The best part of all: two hours a day, formerly spent travelling to and from work, mostly underground, will be mine again. Two hours a day. That's ten hours a week, forty hours a month…
All the riches in the world can’t replace that.
What is it that invisible thread of connection that binds you to a stranger? What is it about that person that stands out in the sea of intentionally bland, internalized faces in a busy transit commute in a busy city? What makes your attention rest on a particular person; makes you wonder about a stranger’s life?
Say you see something in a pair of bright blue eyes. Brighter and clearer than you might expect to see in a body even decades younger than the seventy odd year old one that houses these ones. Something in the way they stop on you only for a split second and move away just as you notice them. You know in that instant those eyes are present; they are living in their surroundings, not glazing over them. And you somehow know those eyes didn’t glaze over you.
Then you notice the way he lingers back casually away from the rest of the people at the bus stop, not needing to stake a place just where the driver will stop to ensure a seat. The peaceful way he sits in the crowded bus, holding various bags and an awkward plastic box without fumbling or struggling or intruding on anyone else.
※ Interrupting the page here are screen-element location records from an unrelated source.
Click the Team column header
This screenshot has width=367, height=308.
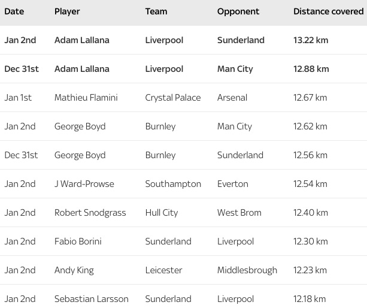point(156,11)
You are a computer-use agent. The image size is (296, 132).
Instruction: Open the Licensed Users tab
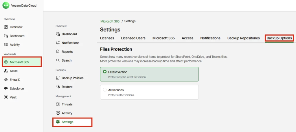(133, 38)
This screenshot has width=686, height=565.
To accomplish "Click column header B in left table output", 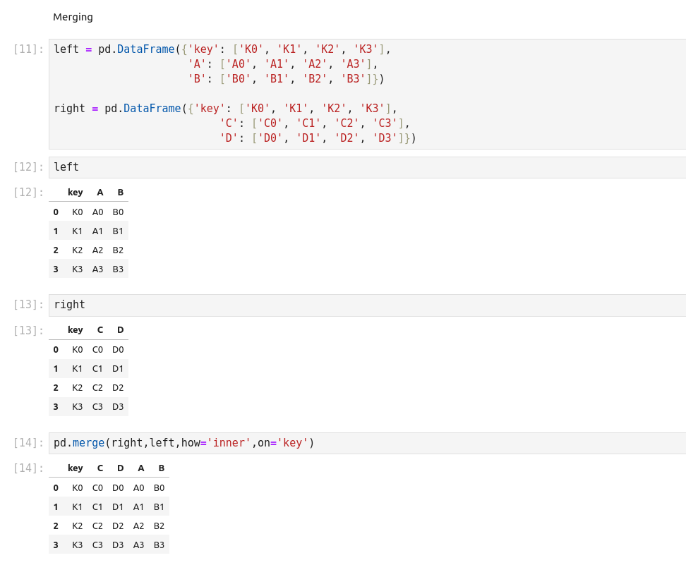I will (x=120, y=193).

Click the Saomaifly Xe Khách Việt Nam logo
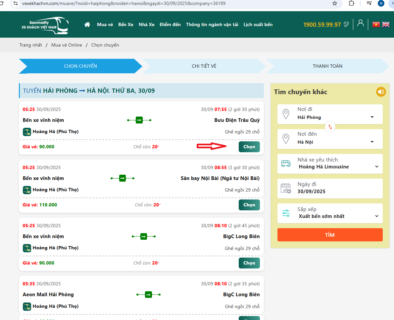click(x=45, y=25)
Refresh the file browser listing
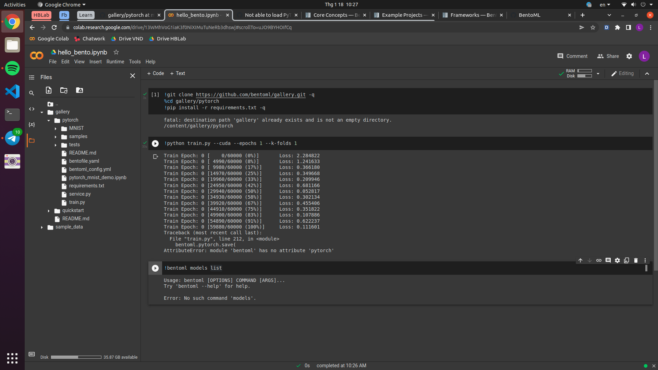Viewport: 658px width, 370px height. 63,90
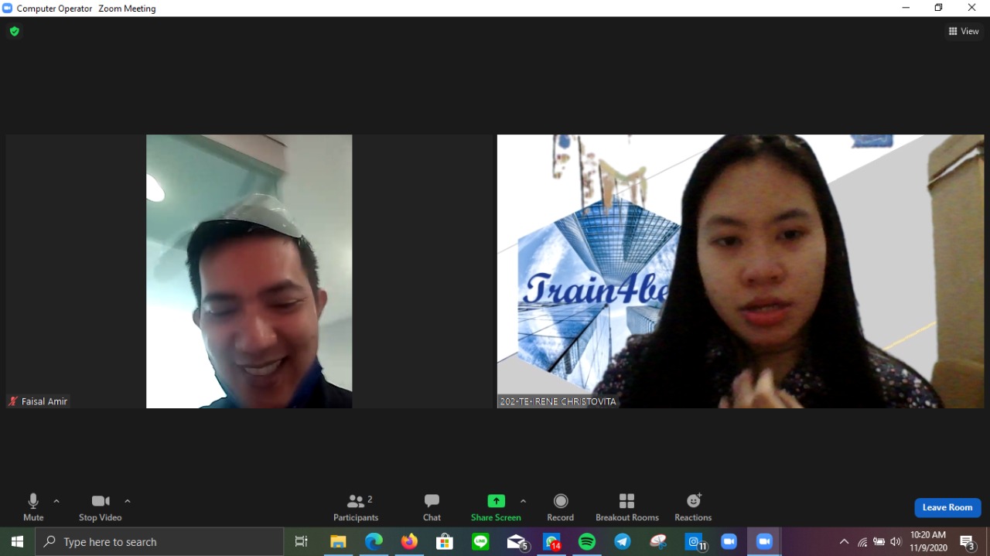Select Irene Christovita's video tile
Viewport: 990px width, 556px height.
point(740,271)
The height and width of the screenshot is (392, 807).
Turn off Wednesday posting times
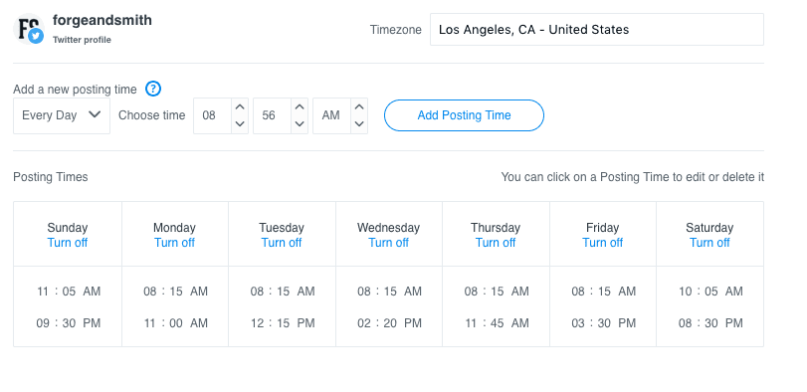click(x=389, y=243)
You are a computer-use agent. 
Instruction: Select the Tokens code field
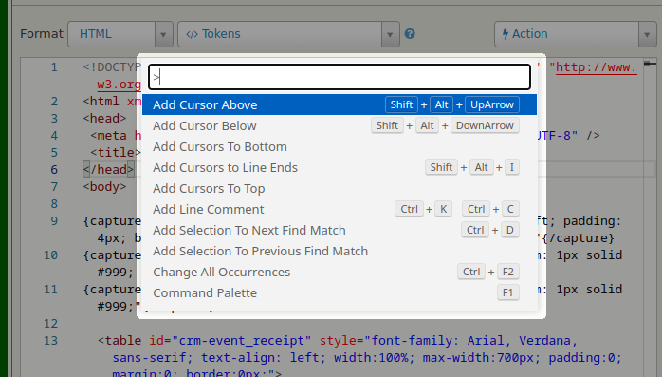tap(280, 34)
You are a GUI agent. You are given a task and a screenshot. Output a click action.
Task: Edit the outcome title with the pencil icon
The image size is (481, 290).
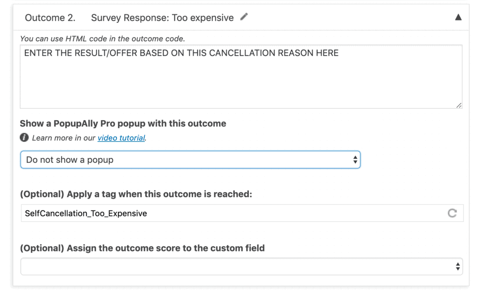[x=244, y=17]
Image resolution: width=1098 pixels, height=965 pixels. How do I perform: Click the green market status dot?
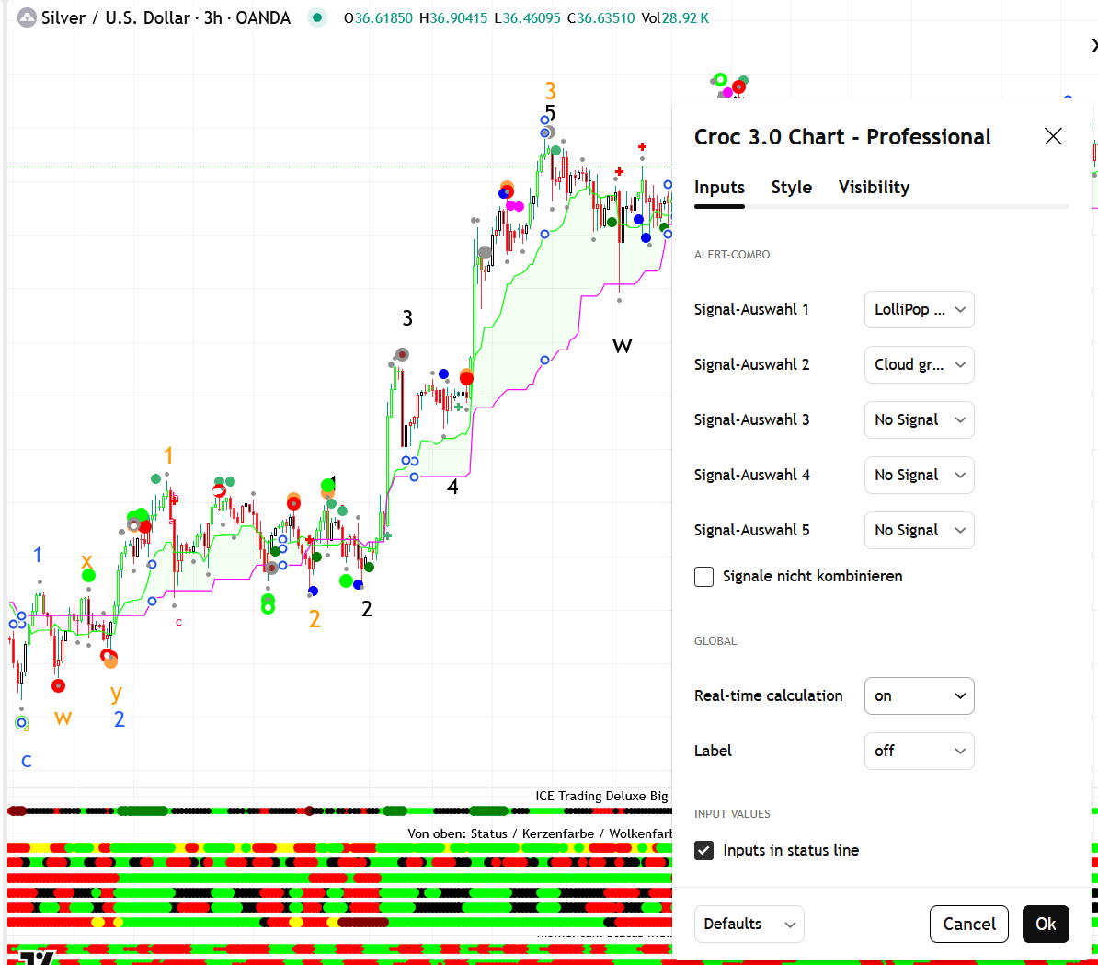coord(317,17)
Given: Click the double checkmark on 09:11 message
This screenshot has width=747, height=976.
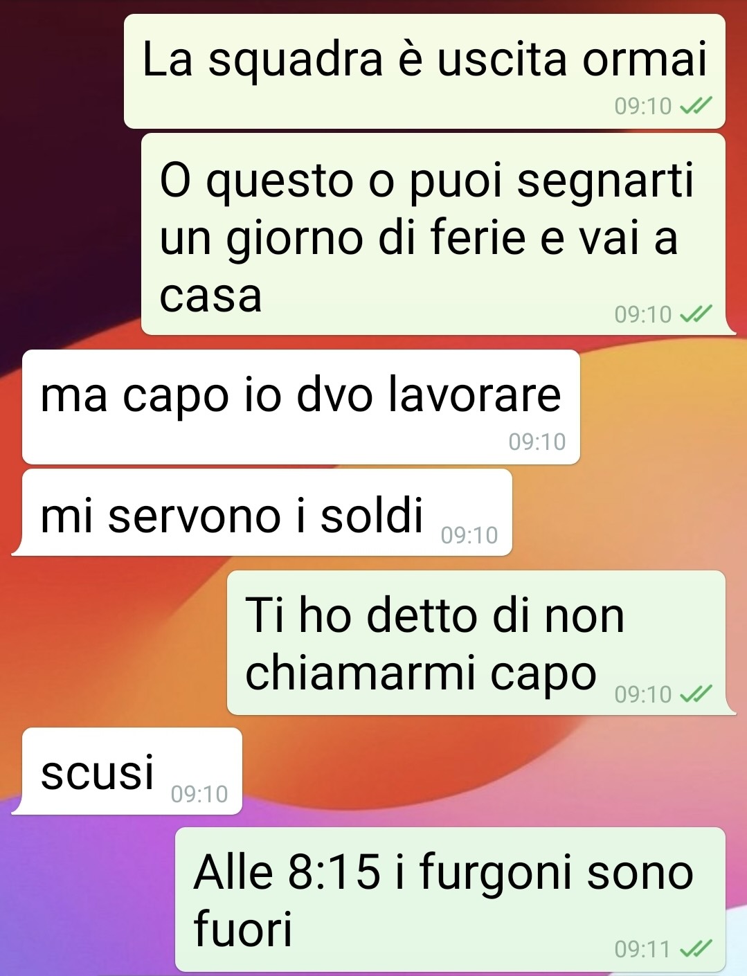Looking at the screenshot, I should click(x=695, y=948).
You notice something that is somehow lucid and purposeful in way he pulls on his gloves while still holding on to those bags and the box.
That mouth drawn up in a way that elongates his chin makes him look something like Ray Bolger – an expression that could make him look simple or comical like The Scarecrow, but doesn’t. It’s a mouth housed in a face that is alive to its surroundings. A face and a body alive to a moment.
Today I encounter a stranger. After he exits the bus I imagine what his kitchen is like, and him making breakfast and coffee, planning a day that will include an early bus ride.